┌─ Material for this exercise

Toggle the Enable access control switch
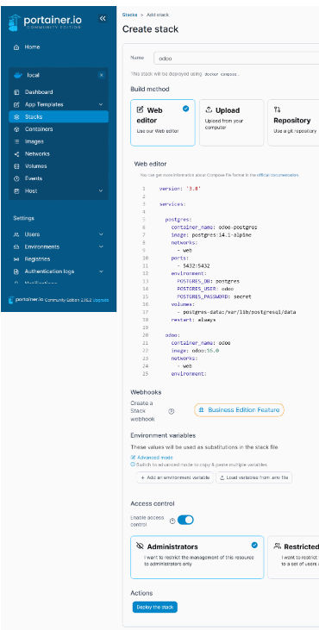Screen dimensions: 319x630 pos(185,520)
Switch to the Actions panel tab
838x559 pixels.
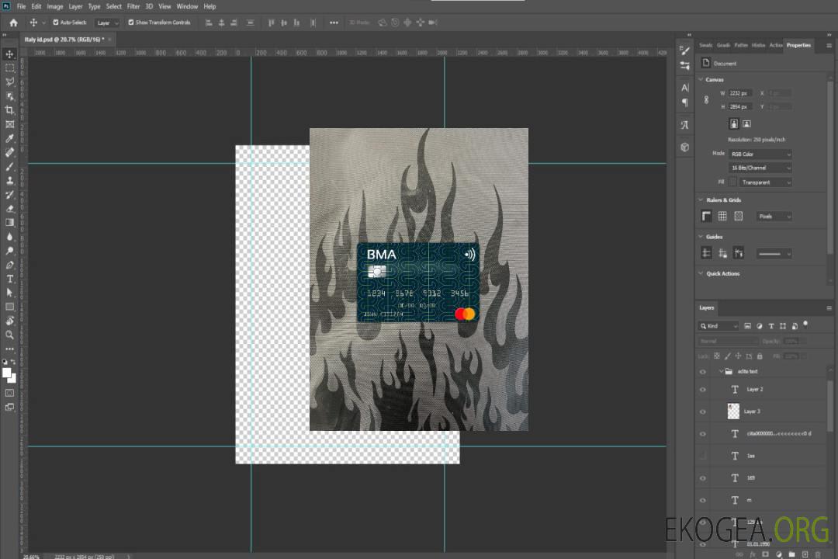pyautogui.click(x=775, y=45)
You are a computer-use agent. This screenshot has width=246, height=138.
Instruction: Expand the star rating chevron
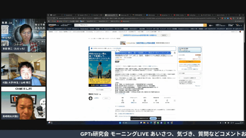tap(122, 60)
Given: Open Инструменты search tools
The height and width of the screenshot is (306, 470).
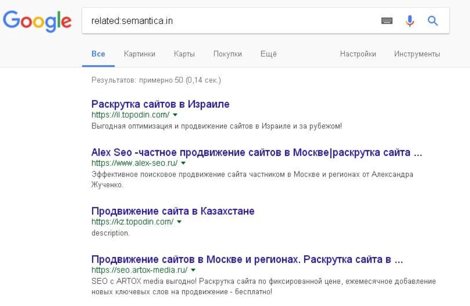Looking at the screenshot, I should (417, 54).
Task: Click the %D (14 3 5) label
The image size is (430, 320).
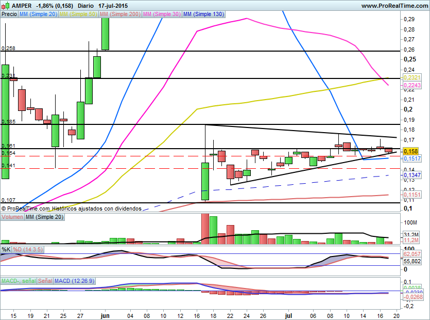Action: tap(28, 249)
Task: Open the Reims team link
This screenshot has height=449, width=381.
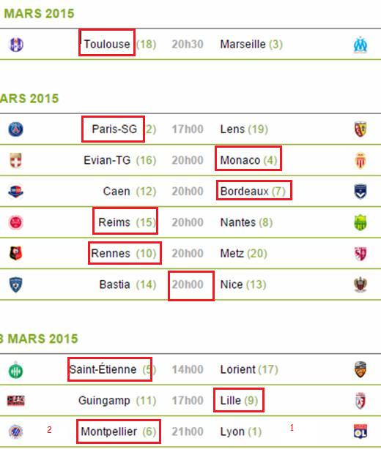Action: (x=114, y=222)
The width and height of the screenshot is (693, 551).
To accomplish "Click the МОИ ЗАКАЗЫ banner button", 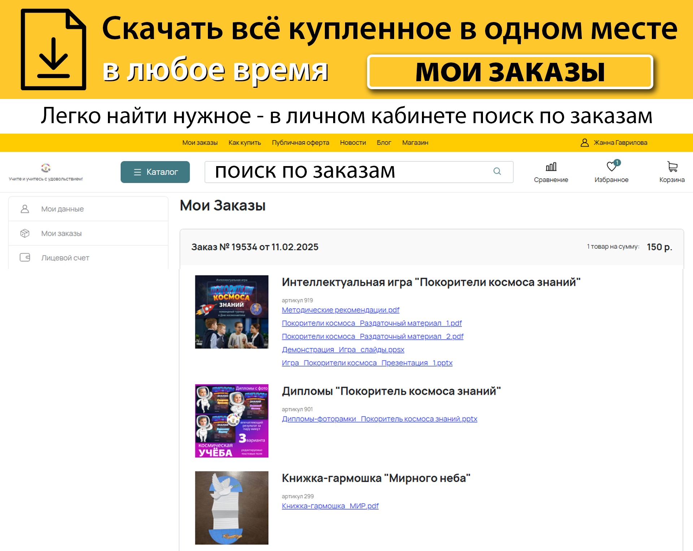I will (510, 72).
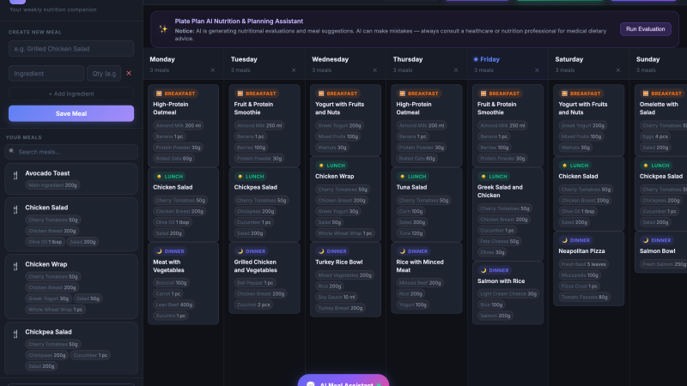This screenshot has height=386, width=687.
Task: Select the Friday column header
Action: tap(486, 59)
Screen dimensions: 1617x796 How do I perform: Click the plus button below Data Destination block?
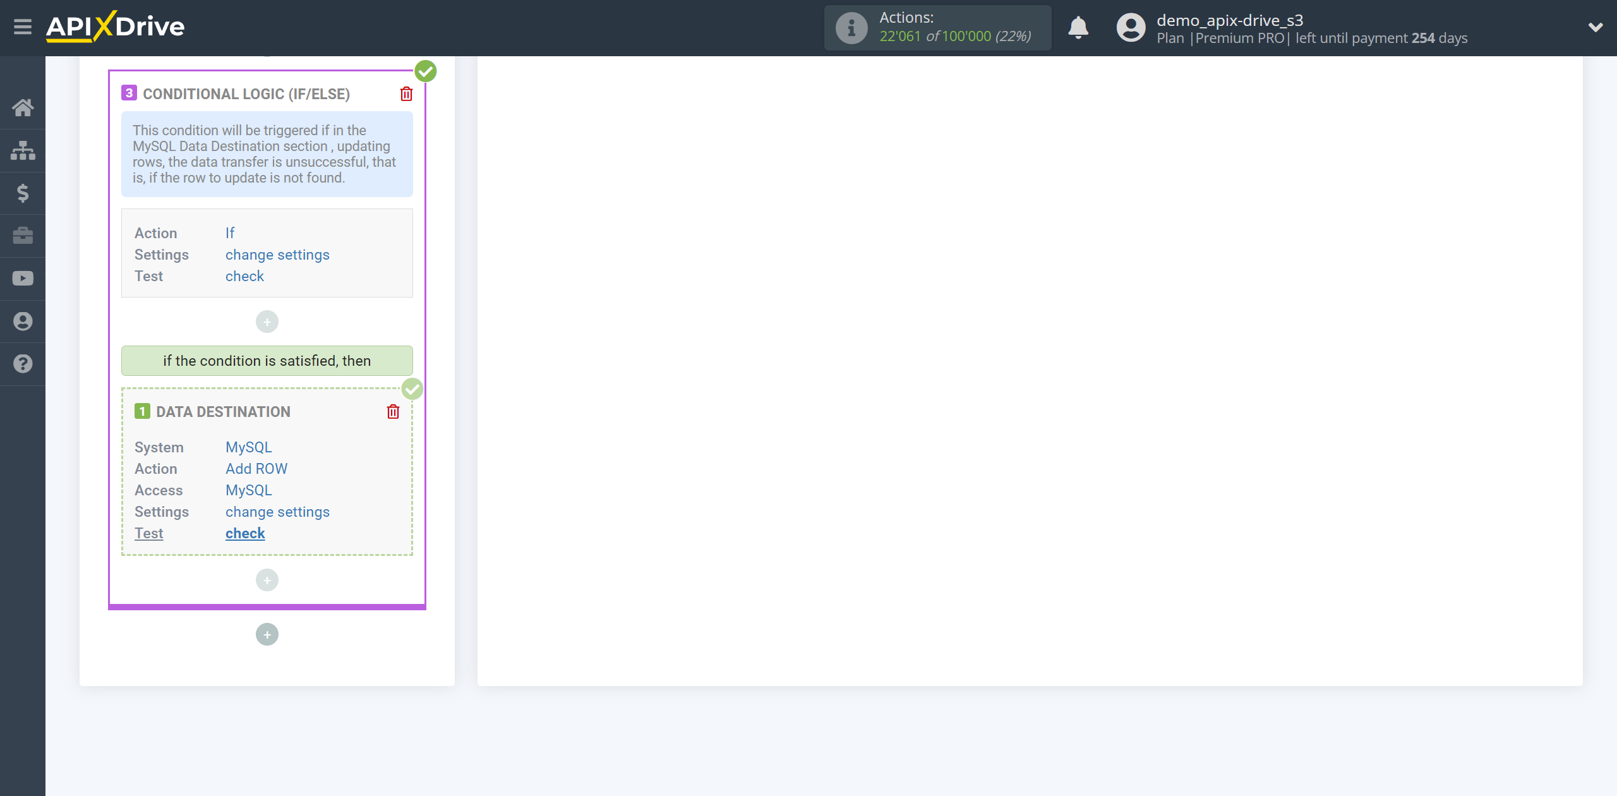pos(266,579)
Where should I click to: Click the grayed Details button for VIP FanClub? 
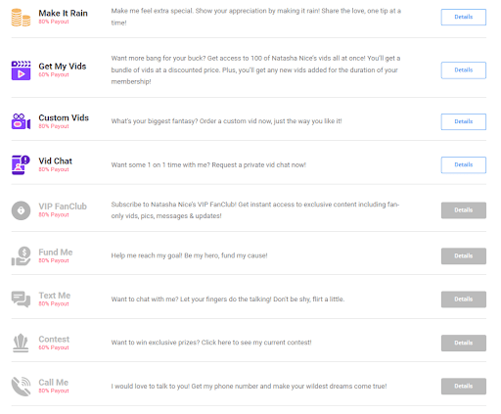point(464,210)
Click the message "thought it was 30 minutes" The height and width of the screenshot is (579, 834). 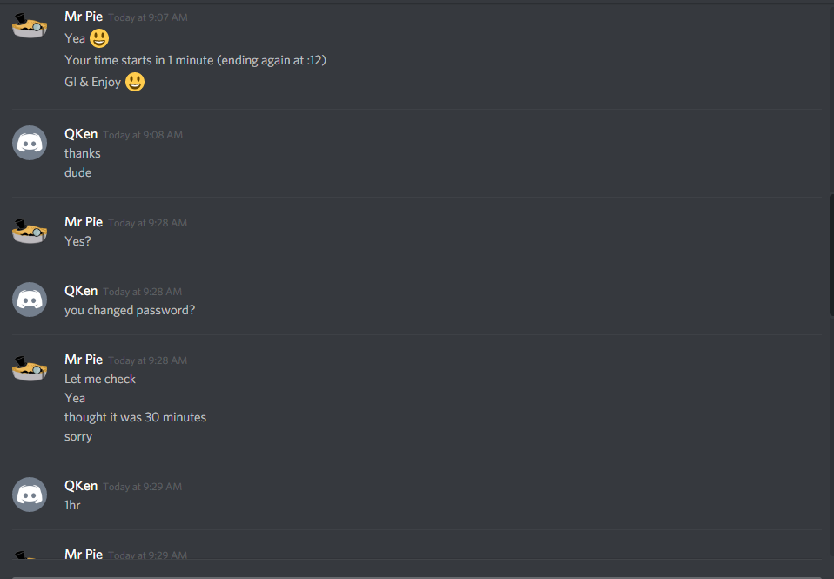pos(135,417)
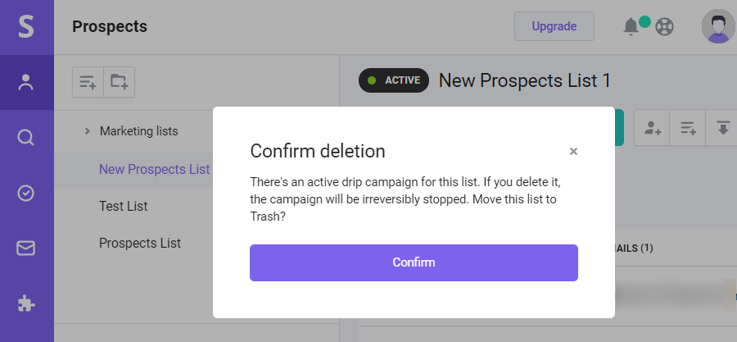The height and width of the screenshot is (342, 737).
Task: Click the Upgrade button
Action: [x=554, y=26]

└─

[Written instruction]
Copy out the material above from its first line through the line containing "Action: (x=114, y=222)", including that line, and omit the pictures.

[Finished task]
Toggle the Enable access control switch
Screen dimensions: 319x630 pos(185,520)
Switch to the Actions panel tab
838x559 pixels.
pyautogui.click(x=775, y=45)
You are a computer-use agent. This screenshot has width=246, height=138.
Instruction: Expand the star rating chevron
tap(122, 60)
Given: Open Инструменты search tools
The height and width of the screenshot is (306, 470).
Looking at the screenshot, I should (417, 54).
Task: Click the %D (14 3 5) label
The image size is (430, 320).
Action: tap(28, 249)
Task: Open the Reims team link
This screenshot has height=449, width=381.
Action: (x=114, y=222)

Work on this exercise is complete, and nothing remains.